Written by the Warrior


Hong Kong is made of the following key regions,

  • the New Territories to the North
  • Kowloon
  • Hong Kong Island, and
  • the Outer Lying Islands to the South.

Hong Kong’s New Territories is landlocked with main land China’s Guangdong province, while Hong Kong Island and the Outerlying Islands are physically separate islands.

Accordingly to archeological records, Hong Kong’s history dates as far back as the middle Neolithic period (4000 – 2500 BC). Since that time, Hong Kong’s neighborhoods have evolved very unique sets of characteristics.

Hong Kong Island Central is one of the world’s most important financial centres and fittingly, it is served by modern sky scrapping buildings and one of the most efficient metro systems in the world. Interestingly, it is also served by Star Ferry, one of the world’s oldest (dating back to 1888) and cheapest ferry fleets ($0.40 CAD). Even more so, at Central, I saw the most powerful symbol of Hong Kong today. Though controversial, the Pride Lions (HSBC’s famous lion statues, Stephen and Stitt), by local LGBT artist Michael Lam on display at the famous HSBC building, clothed in rainbow to celebrate pride and unity in diversity.

According to the Lonely Planet, “Hong Kong Island Wan Chai is a seat of culture, a showcase of dying age-old traditions and a nightlife guru. Wai Chai is also the area with the widest culinary repertoire in Hong Kong.” Of course, the most amazing of these repertoires are hidden, behind the most unassuming storefronts on the most unassuming streets.

Wan Chai

While we did not fully explore Hong Kong Island’s southern ‘hood – Aberdeen, it is reputed to be fully loaded with beaches and – Ocean Park.

Kowloon is the heartbeat of Hong Kong. It is more central than Hong Island Central, it was under a lot construction, it was where our hotel was, and I had the distinct impression that you will brush elbows with everyone who live in Hong Kong along its crowded streets. Kowloon also has world-class museums, a beautiful harbour, lively night markets and what the Lonely Planets dubs, “sardine packed commercialism”.

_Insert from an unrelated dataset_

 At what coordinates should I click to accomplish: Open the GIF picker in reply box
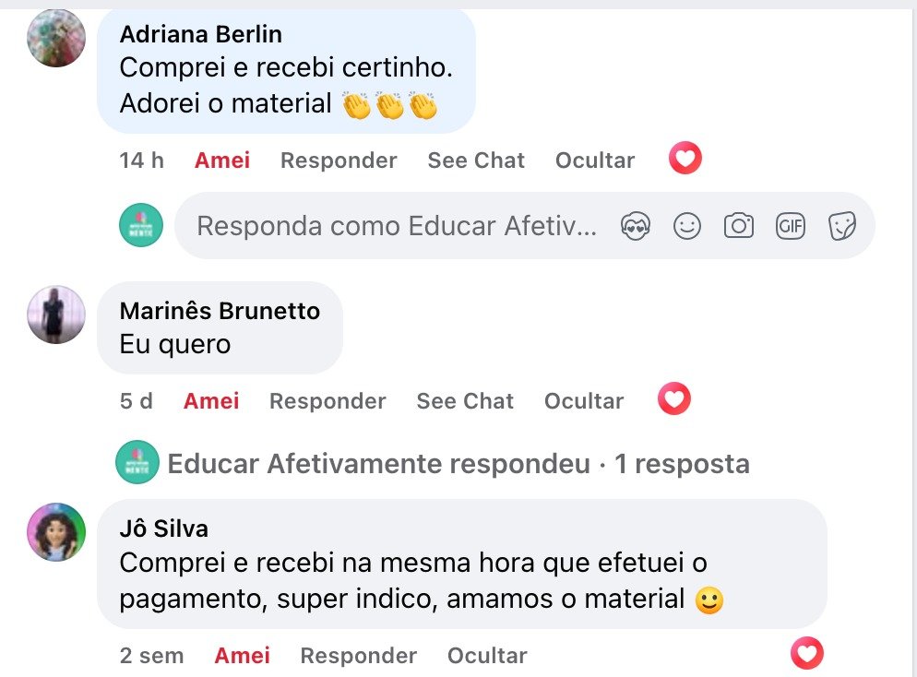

If population density was an Olympic sport, Hong Kong would just finish out of the medals, at fourth in the world, behind Macau, Monaco and Singapore. Luckily, Hong Kong does have pockets of tranquility that provides a much needed reprieve from the fanatic pace of urban living.

The deep water around Lantau Island (one of the Outerlying Isands) provides the perfect refuge for the rare pink dolphins. A boat ride with Hong Kong Dolphinwatch provides a tranquil experience to explore the beautiful harbor and a 95% chance to come face to face with these endangered creatures. Lantau Island is also the home of the seated Tian Tan Buddha. The Buddha can be reached via hiking or a cable car, both of which are spectacular experiences.


Tucked deeply inside Hong Kong Island Admiralty, are serene, green and free sanctuaries such as the Asia Society Hong Kong Centre and Hong Kong Park.

And finally, my favorite spot in Hong Kong – Hong Kong Island Victoria Peak. A hair raising bus ride leaves the Lego City behind and reveals gentle slopes along cool and lush green forests.